Find prime numbers $p$, $q$, $r$ and $s$, pairwise distinct, such that their sum is prime number and numbers $p^2+qr$ and $p^2+qs$ are perfect squares
Problem
Source: Regional Olympiad - Federation of Bosnia and Herzegovina 2017
Tags: number theory, prime numbers
19.09.2018 17:43
Hint: one of the prime numbers $p,q,r,s$ it is $2$ Also we have $(a-p)(a+b)=qr,(b-p)(b+p)=qs\Rightarrow a-p=q,a+b=r\text{ or viceversa}\text{, etc}\text{.}$ and analogous for the second equation too.
19.09.2018 22:25
It is obvious that one of the primes is $2$ (otherwise their sum $t=p+q+r+s$ isn't prime). We will use that fact later. We have the following equalities: $(a+p)(a-p)=q*r$ and $(b+p)(b-p)=q*s$. WLOG $a, b$ are naturals. Let's first consider the 2 annoying cases: $1)$ $a-p=1 => p=a-1$ and $p$ isn't $2$, because then $a$ would be $3$, a contradiction with the first equality(since $p^2+qr>=4+3*5>9$). Then we have $ q*r=2a-1=2p+1 $ and so $q$ and $r$ aren't $2$. Therefore $ s=2 $. From the second equality we have $ q*s=(b+a-1)(b-a+1) $ and if $ b-a+1=1 $ then $ b=a $ and so $ q*s=2a-1=q*r $ and then $ s=r $, a contradiction. So since we have only 2 relatively prime numbers (you can also take the $ gcd $ of the two parentheses on the $ RHS $) we have either $ q=b+a-1 $, $ s=2=b-a+1 $ or $ q=b-a+1 $, $ s=2=b+a-1 $. In the first case we get $ b=a+1 $ and so $ q=2a $ which isn't a prime since $ a>1 $. In the second $ b=3-a $ and so $ q=4-2a $ which can be prime iff $a=1$, but we already stated that $q$ is odd. Then we have the following 4 cases: $2)$ Like TuZo suggested, $a+p=q, a-p=r, b+p=q$ and $b-p=s$. But then it's clear that $a=b$ and so $r=s$, contradiction. $3)$ $a+p=r, a-p=q, b+p=s$ and $b-p=q$ and again $a=b$ so $r=s$, contradiction. $4)$ $a+p=q, a-p=r, b+p=s, b-p=q$. We get $b-a=2p$. If either $r$ or $s$ is $2$ (WLOG $r=2$), we have $p^2+qs=b^2$ and so $b$ is obviously even, so $a$ also must be even and from $p^2+2q=a^2$ we get that $p$ must be even(so $p=2$), a contradiction, because $p$ and $r$ are distinct.

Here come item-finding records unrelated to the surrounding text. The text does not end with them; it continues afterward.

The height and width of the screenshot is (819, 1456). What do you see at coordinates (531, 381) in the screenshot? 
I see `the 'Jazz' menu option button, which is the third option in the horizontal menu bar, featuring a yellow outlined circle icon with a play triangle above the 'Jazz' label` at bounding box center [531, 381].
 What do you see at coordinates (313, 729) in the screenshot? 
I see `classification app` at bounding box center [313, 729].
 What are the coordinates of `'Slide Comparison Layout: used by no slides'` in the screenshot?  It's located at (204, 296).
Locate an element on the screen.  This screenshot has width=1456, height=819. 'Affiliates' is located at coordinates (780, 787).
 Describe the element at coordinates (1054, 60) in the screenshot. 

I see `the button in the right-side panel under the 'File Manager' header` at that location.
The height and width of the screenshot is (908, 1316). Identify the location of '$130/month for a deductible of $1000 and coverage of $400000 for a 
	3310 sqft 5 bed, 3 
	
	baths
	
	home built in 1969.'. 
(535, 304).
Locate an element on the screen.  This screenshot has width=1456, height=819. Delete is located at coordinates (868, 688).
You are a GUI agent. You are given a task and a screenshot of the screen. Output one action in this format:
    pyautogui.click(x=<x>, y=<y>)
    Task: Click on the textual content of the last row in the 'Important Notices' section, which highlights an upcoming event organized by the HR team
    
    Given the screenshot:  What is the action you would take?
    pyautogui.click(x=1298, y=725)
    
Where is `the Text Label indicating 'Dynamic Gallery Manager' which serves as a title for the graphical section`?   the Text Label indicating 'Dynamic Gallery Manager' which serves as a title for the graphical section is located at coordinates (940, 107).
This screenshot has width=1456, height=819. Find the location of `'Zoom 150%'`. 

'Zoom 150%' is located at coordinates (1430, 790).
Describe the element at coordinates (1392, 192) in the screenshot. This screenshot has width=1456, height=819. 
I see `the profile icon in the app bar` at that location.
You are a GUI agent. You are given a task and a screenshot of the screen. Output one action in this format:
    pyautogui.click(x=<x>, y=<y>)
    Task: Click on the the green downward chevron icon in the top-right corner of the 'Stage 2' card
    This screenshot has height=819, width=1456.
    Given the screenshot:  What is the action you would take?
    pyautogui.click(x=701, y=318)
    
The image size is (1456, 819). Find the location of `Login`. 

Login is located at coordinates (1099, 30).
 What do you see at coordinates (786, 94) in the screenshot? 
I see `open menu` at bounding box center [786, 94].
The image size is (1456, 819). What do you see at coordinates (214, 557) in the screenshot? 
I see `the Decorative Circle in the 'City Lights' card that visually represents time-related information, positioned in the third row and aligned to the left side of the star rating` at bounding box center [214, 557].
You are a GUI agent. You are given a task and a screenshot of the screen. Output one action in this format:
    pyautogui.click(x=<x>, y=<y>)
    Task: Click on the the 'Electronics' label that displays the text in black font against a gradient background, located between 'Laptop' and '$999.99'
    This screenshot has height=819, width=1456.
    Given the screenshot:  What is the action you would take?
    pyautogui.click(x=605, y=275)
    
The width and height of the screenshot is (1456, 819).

If $q=2$, then $a+p=2$, impossible, since $p >= 3$. So we get that $p=2$. Therefore $b-a=4, r=a-2, q=a+2=b-2, s=b+2=a+6$. It is easy to see that if $a$ is $1, 2$ or $3$ $mod 3$ then exactly one of $q, r, s$ is divisible by $3$ so that number must be $3$. Since $r$ is the smallest of them, $r=3$ and so $a=5, q=7, s=11$ and $t=2+3+7+11=23$ is prime so this is the only solution to the problem. $4)$ Analogous to case 4. So the solution is $(p, q, r, s)=(2, 3, 7, 11)$.
20.08.2020 17:25
Nice problem. So $p + q + r + s = \phi$ where $\phi$ is prime number. $\phi > 3$ and so it is odd so one of numbers $(p, q, r, s)$ is even and consequently equal to $2$. Now this solution becomes long. Let $p^2 + qr = a^2$ and $p^2 + qs = b^2$. Now we have consequently $qr = (a - p)(a + p)$ and $qs = (b - p)(b + p)$. We now eliminate cases. Case 1: $a - p = 1$ In this case we get that $qr = 2p + 1$. $p$ mustn't be equal to $2$ because it would mean that $q$ or $r$ is equal to $1$. And $q$ and $r$ are odd because $RHS$ is odd. So $s = 2$, from this we have that $(b - p)(b + p)$ is divisible by $2$ but it is possible if it is divisible by $4$ and so $q$ is even and that gives contradiction. Case 2: $b - p = 1$ Analogous to Case 1. Case 3: $q = (a - p) = (b - p)$ From this we obtain $a = b$ and consequently $r = s$ which gives contradiction. Case 4: $q = (a + p) = (b + p)$ Like in Case 3 we get $a = b$ and consequently $r = s$. Case 5: $q = (a - p) = (b + p)$ From this we have $a = b + 2p$, $r = a + p = b + 3p$ and $s = b - p$. Now more cases... Let $r = 2$ then it would mean that $a$ is odd and so $b$ is odd and from there $q$ is even which gives contradiction. If $s = 2$ then $b$ is odd and so again $q$ is even which gives contradiction. If $q = 2$ then $a$ and $b$ are odd and so $r$ is even and we get contradiction. Final stand is $p = 2$. Then our 4-touple would look like $(p, q, r, s) = (2, b + 2, b + 6, b - 2)$ It is easy to see that one of numbers $q, r, s$ is divisible by $3$ and so equal to $3$. Because $s$ is the smallest it follows that $s = 3$. From there we have $(p, q, r, s) = (2, 7, 11, 3)$. Case 6: $q = a + p = b - p$ Analogous to Case 5 and we get contradiction on all cases but on $p = 2$. Our 4-touple looks like $(p, q, r, s) = (2, b - 2, b + 2, b + 6)$ Now again as $r$ is the smallest it is equal to $3$ and we get second solution $(p, q, r, s) = (2, 3, 7, 11)$ Hence we are done!